### THE TASK
The range runs from the line containing "Task: Open the blue help question mark icon" to the last line of the entries. Copy that range exactly, omitting pictures.
(Beginning of EXTRACTED MATERIAL)
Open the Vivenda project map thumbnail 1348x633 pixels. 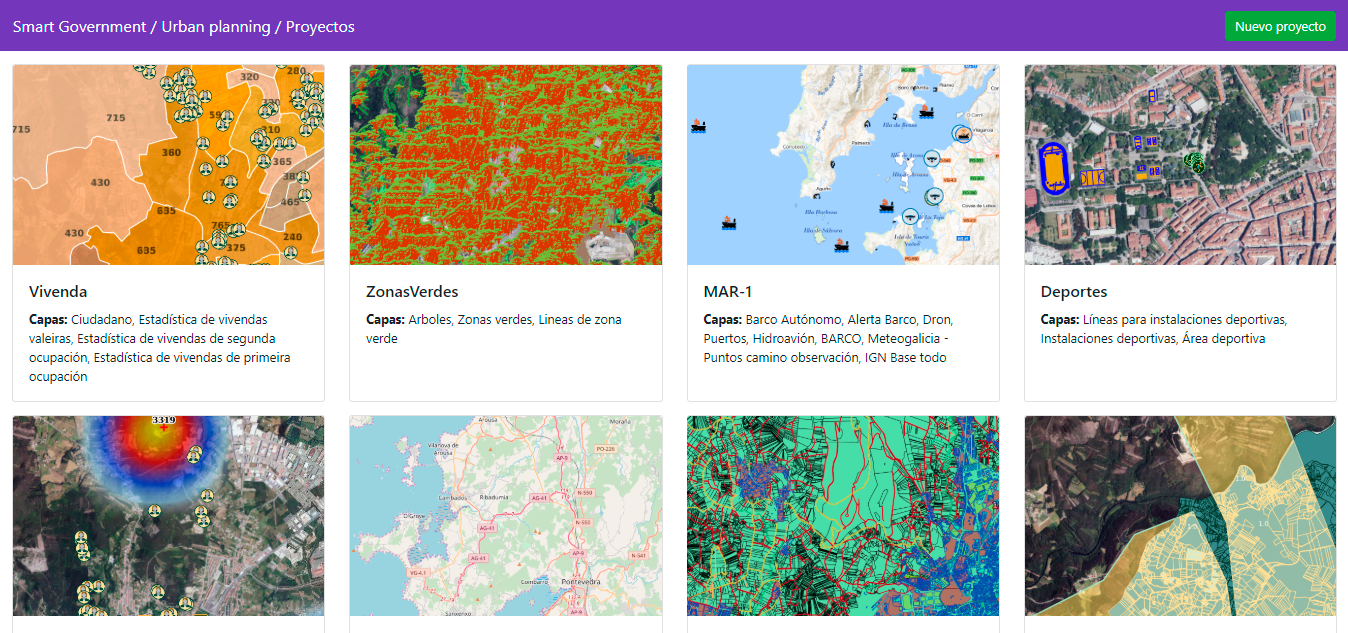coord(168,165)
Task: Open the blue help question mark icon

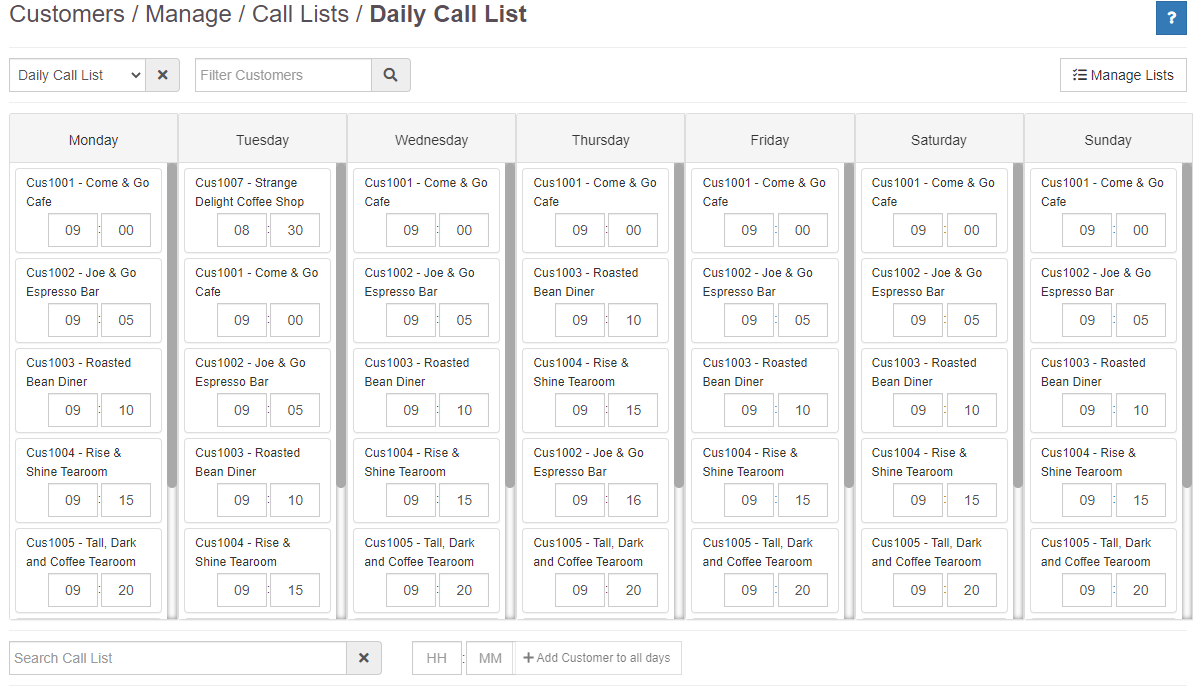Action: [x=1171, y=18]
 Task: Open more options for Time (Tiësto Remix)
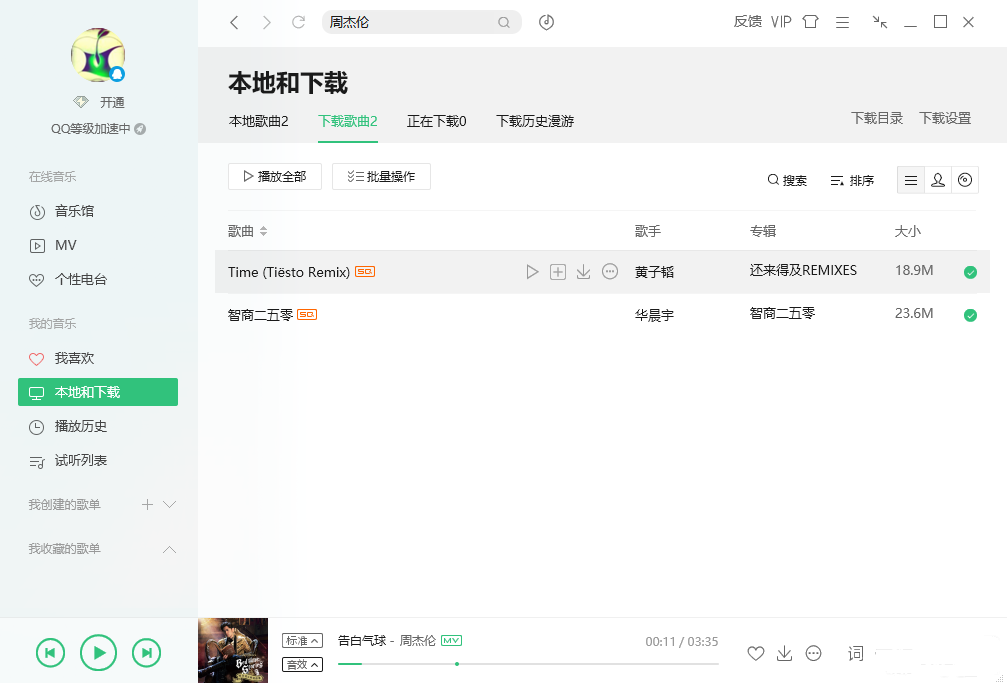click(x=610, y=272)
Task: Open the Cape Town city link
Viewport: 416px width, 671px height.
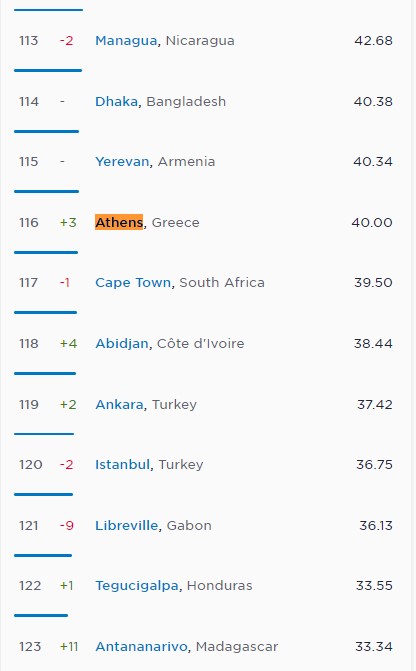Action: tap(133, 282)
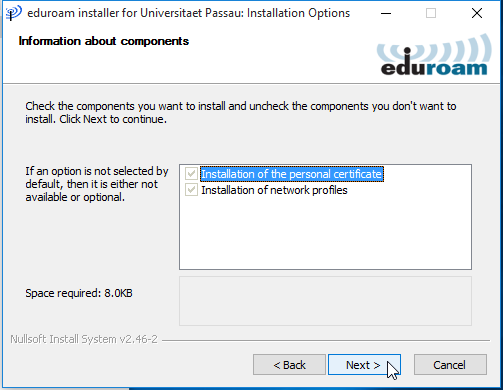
(End of EXTRACTED MATERIAL)
### RESULT OF THE TASK
Task: Open the blue help question mark icon

Action: [x=1171, y=18]
 Task: Open more options for Time (Tiësto Remix)
click(x=610, y=272)
Task: Open the Cape Town city link
Viewport: 416px width, 671px height.
Action: tap(133, 282)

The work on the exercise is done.